This repository demonstrates how to use [DeepSpeed Inference](https://www.deepspeed.ai/tutorials/inference-tutorial/) with [Ray](https://ray.io/) for scalable batch inference. The combination of these two tools allows for efficient generation of text with large language models, including models as large as OPT-66b.

DeepSpeed Inference utilizes automatic model parallelism to distribute the model across multiple GPUs. Ray handles the scheduling and orchestration of the workload.
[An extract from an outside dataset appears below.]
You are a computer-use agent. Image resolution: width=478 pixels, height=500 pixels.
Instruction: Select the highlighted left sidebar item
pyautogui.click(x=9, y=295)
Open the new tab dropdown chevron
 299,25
There are three key parts to the code:
1. `deepspeed_inference_actors.py` (the entrypoint) generates a sample Ray Dataset and uses `ray.train.batch_predictor.BatchPredictor` with a custom `DeepSpeedPredictor`. The `BatchPredictor` spawns `num_worker_groups` `DeepSpeedPredictor` actors, each recieving a share of the data.
2. `deepspeed_predictor.py` contains the code for the `DeepSpeedPredictor`. Each `DeepSpeedPredictor` actor spawns `num_gpus_per_worker_group` worker actors (`PredictionWorker`), connected together via a `torch.distributed` backend, as required by DeepSpeed. Once initialized, the DeepSpeed model is ready for prediction.
3. `deepspeed_utils.py` contains code based on a DeepSpeed example that is used by `PredictionWorkers`.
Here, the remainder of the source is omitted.